(Directions for this task): Drop every picture, then transcribe the remaining data exactly.

(Material provided):
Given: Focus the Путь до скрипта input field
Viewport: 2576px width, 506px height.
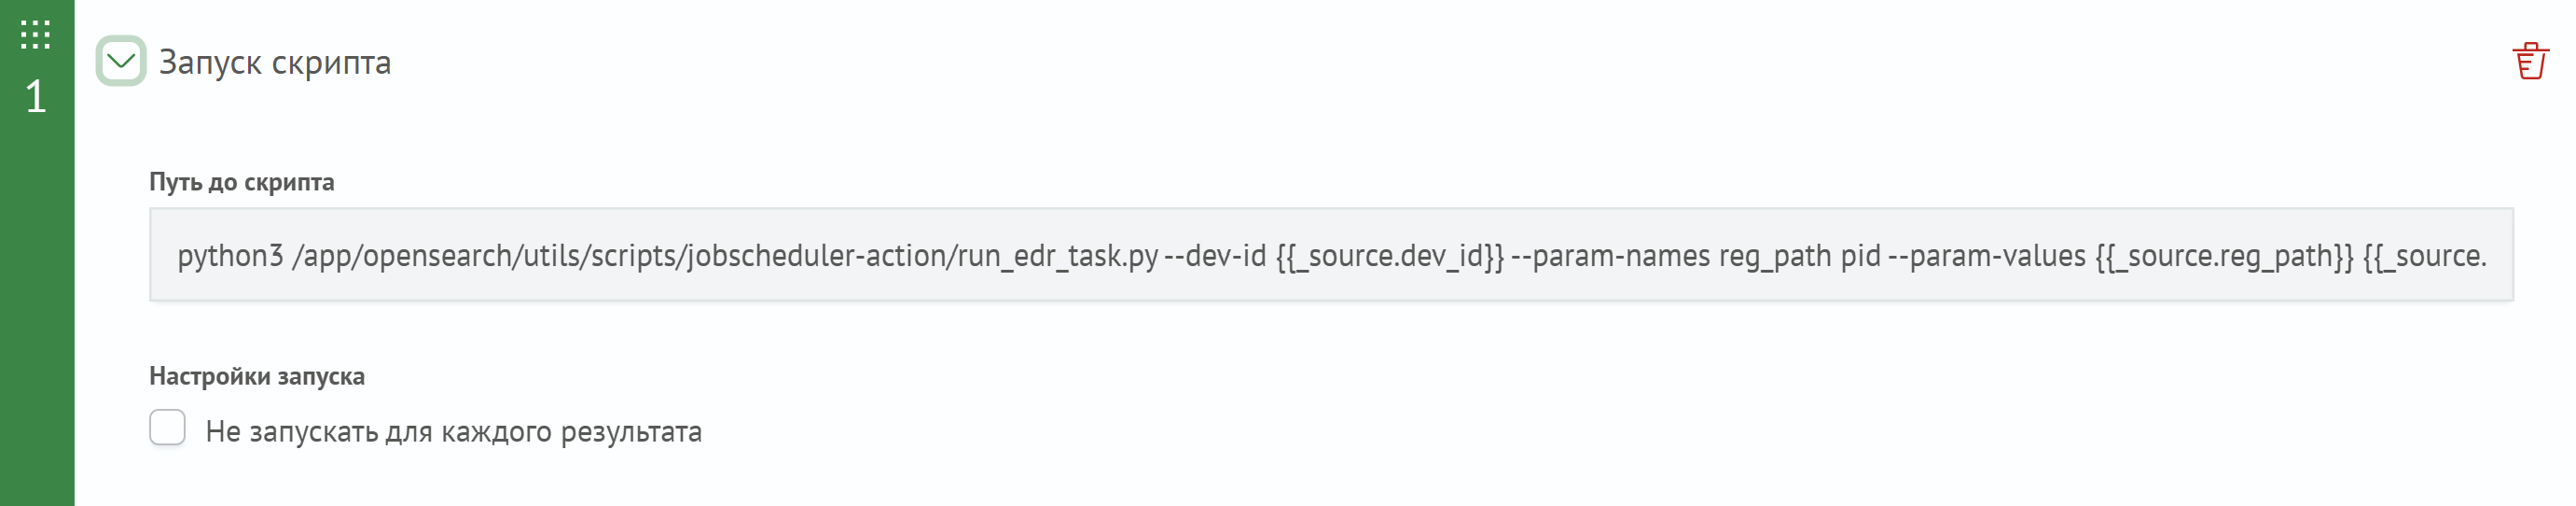Looking at the screenshot, I should [1331, 255].
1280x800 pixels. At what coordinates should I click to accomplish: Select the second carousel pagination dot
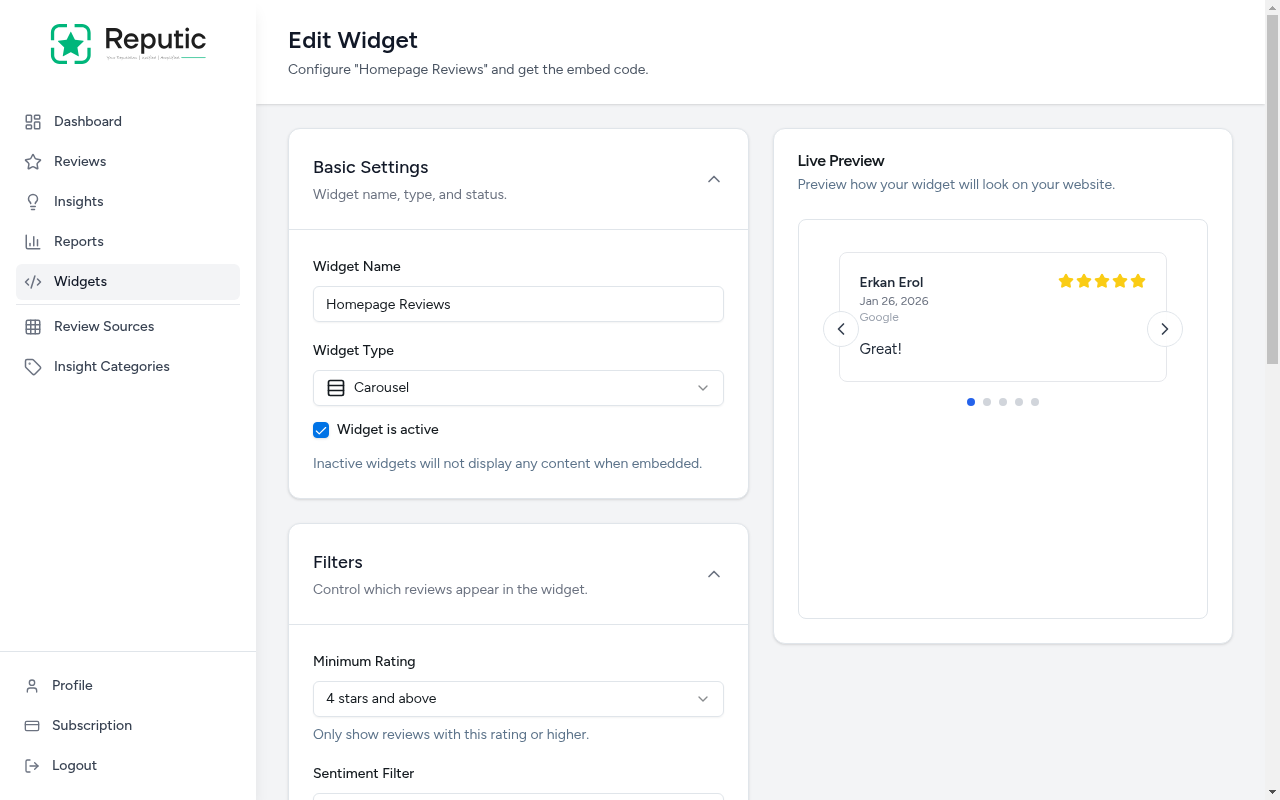(987, 402)
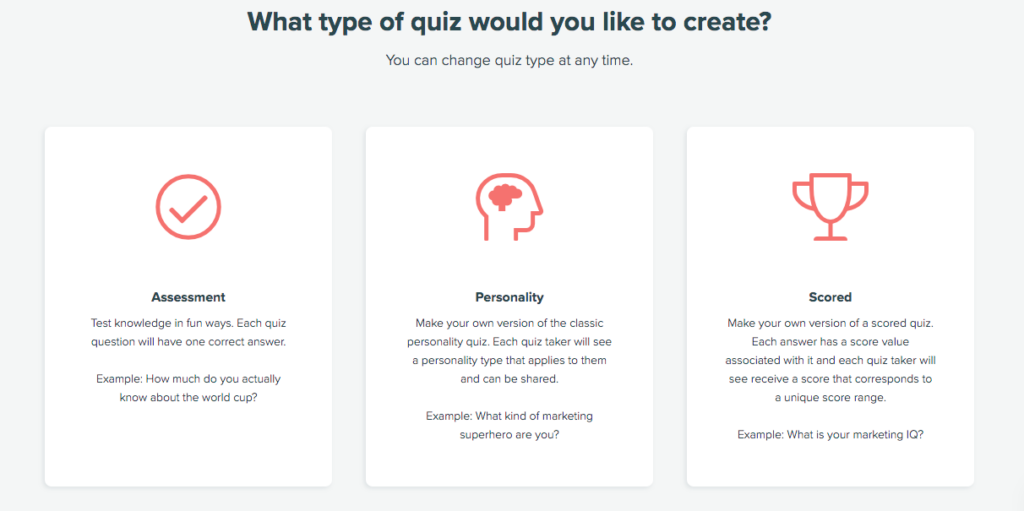Click the marketing IQ example text
Viewport: 1024px width, 511px height.
tap(830, 435)
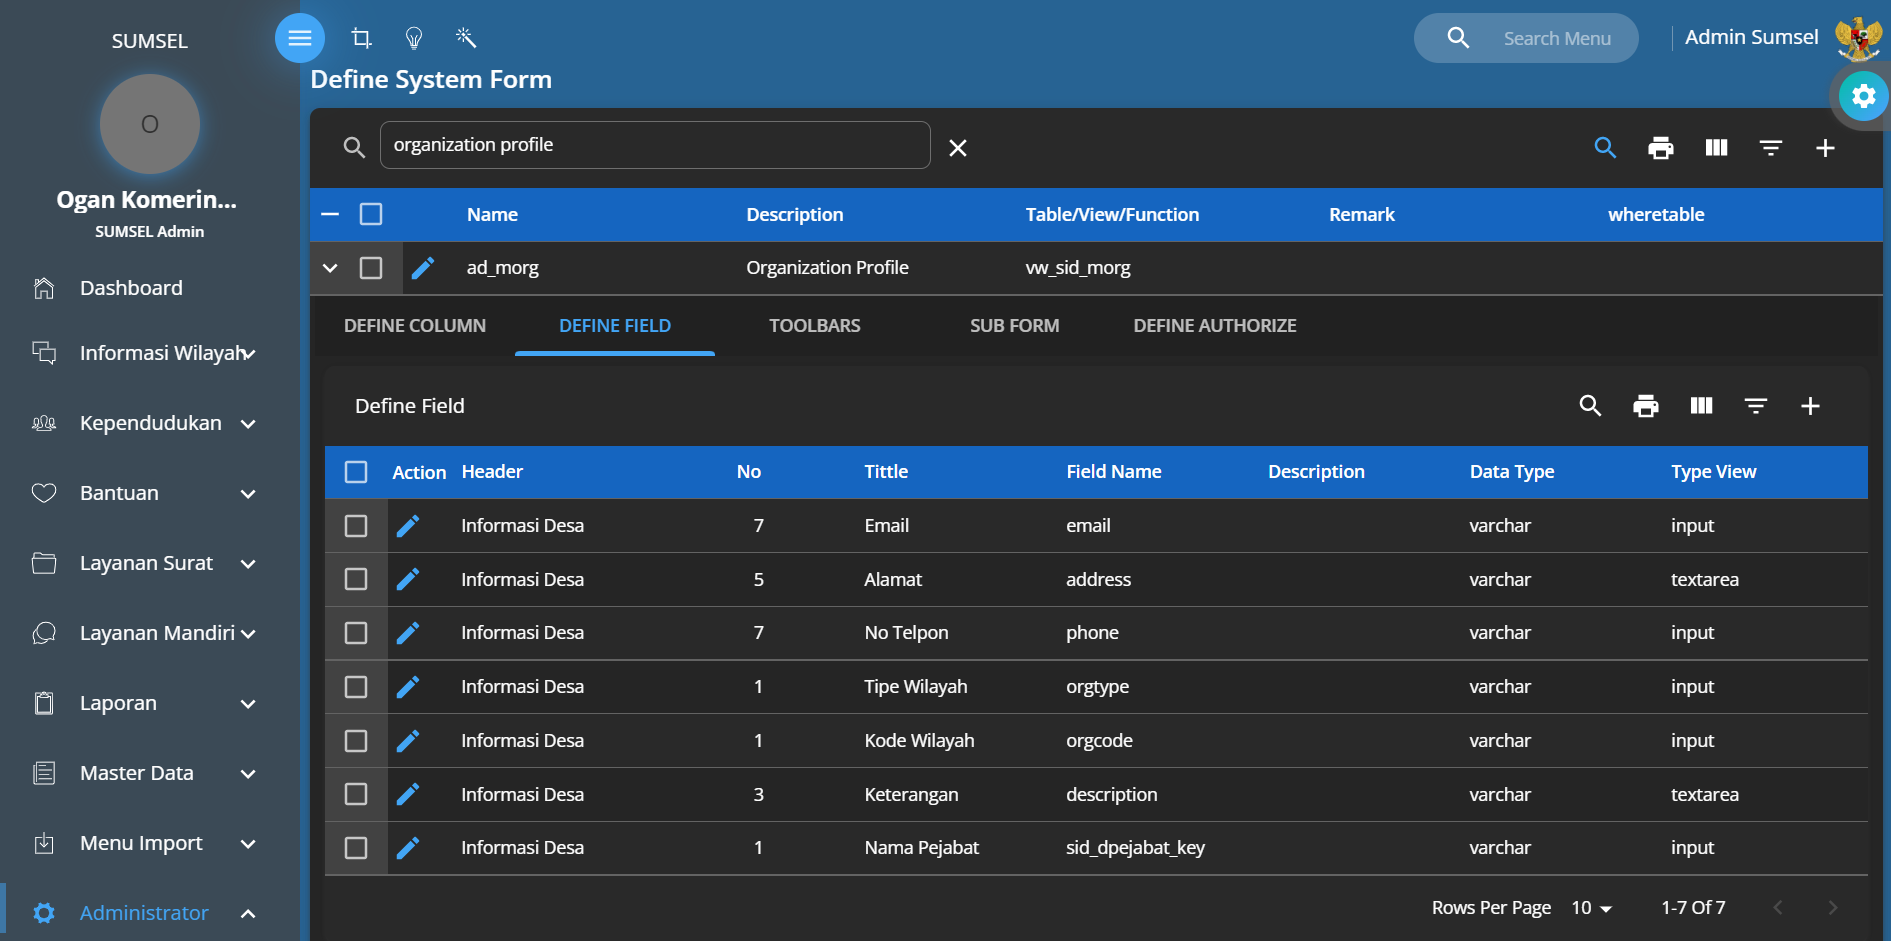Screen dimensions: 1891x941
Task: Select the ad_morg row checkbox
Action: point(371,268)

(Result):
Given: Focus the Путь до скрипта input field
Viewport: 2576px width, 506px height.
Looking at the screenshot, I should [1331, 255].
1280x800 pixels. At what coordinates should I click to accomplish: Select the second carousel pagination dot
(987, 402)
Click the marketing IQ example text
Viewport: 1024px width, 511px height.
tap(830, 435)
Screen dimensions: 1891x941
Task: Select the ad_morg row checkbox
Action: point(371,268)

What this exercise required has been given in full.